Severity: Potential for more than Minimal Harm

Corrected Date: May 27, 2011

The facility must establish and maintain an Infection Control Program designed to provide a safe, sanitary and comfortable environment and to help prevent the development and transmission of disease and infection. (a) Infection Control Program The facility must establish an Infection Control Program under which it - (1) Investigates, controls, and prevents infections in the facility; (2) Decides what procedures, such as isolation, should be applied to an individual resident; and (3) Maintains a record of incidents and corrective actions related to infections. (b) Preventing Spread of Infection (1) When the Infection Control Program determines that a resident needs isolation to prevent the spread of infection, the facility must isolate the resident. (2) The facility must prohibit employees with a communicable disease or infected skin lesions from direct contact with residents or their food, if direct contact will transmit the disease. (3) The facility must require staff to wash their hands after each direct resident contact for which hand washing is indicated by accepted professional practice. (c) Linens Personnel must handle, store, process and transport linens so as to prevent the spread of infection.

Citation date: April 29, 2011

Based on observations, staff interviews, and record reviews, it was determined after review of the infection control program that the facility did not provide a safe, sanitary environment to prevent the potential transmission of infection. The issues involved the lack of an infection control program that demonstrates ongoing surveillance, recognition, investigation, and control of nosocomial (facility acquired) infections to prevent the onset and spread of infection, to the extent possible. Additionally, a blood glucose machine was not cleaned after use and personal protective equipment was not used in a precautions room.
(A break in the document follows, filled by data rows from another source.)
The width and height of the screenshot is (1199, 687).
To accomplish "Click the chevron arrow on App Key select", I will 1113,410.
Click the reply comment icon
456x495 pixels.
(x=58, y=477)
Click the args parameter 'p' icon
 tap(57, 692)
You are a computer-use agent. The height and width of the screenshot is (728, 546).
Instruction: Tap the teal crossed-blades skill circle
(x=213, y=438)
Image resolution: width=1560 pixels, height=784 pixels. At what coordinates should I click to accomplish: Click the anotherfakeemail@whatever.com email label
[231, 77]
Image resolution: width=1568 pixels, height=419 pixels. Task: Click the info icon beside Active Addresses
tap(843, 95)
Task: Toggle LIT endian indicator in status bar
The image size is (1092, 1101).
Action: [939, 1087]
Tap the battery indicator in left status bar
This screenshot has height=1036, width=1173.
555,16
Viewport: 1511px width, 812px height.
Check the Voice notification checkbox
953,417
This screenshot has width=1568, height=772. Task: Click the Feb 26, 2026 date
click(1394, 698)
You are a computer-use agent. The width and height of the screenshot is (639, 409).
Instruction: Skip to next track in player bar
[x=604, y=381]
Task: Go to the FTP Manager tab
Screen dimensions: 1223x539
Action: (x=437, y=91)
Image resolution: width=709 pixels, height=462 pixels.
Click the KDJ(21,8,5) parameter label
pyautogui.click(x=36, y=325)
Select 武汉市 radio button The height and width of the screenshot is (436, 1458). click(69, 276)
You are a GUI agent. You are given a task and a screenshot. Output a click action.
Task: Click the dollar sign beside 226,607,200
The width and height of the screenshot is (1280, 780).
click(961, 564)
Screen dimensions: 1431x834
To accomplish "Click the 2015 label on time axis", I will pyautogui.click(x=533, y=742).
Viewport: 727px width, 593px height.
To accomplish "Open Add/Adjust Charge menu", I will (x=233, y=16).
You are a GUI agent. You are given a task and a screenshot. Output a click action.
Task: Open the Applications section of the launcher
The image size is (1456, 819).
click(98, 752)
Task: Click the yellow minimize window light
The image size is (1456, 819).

This resulted in no actual harm with potential for minimal harm that is not immediate jeopardy that is widespread, and is evidenced by the following:

1. Review of the infection control program with the Registered Nurse/Infection Control Representative (ICR) on 4/28/11 at 2:50 p.m., revealed that surveillance data did not include records of nosocomial acquired infections. The ICR reported that the facility does not track the source of infections or calculate infection rates. When asked if she collects, analyzes, and uses data related to infections to identify and prevent the spread of infections and to adjust its infection prevention control program, the ICR stated that this is done but not documented when she looks at the charts every two weeks. The ICR said she should change her process.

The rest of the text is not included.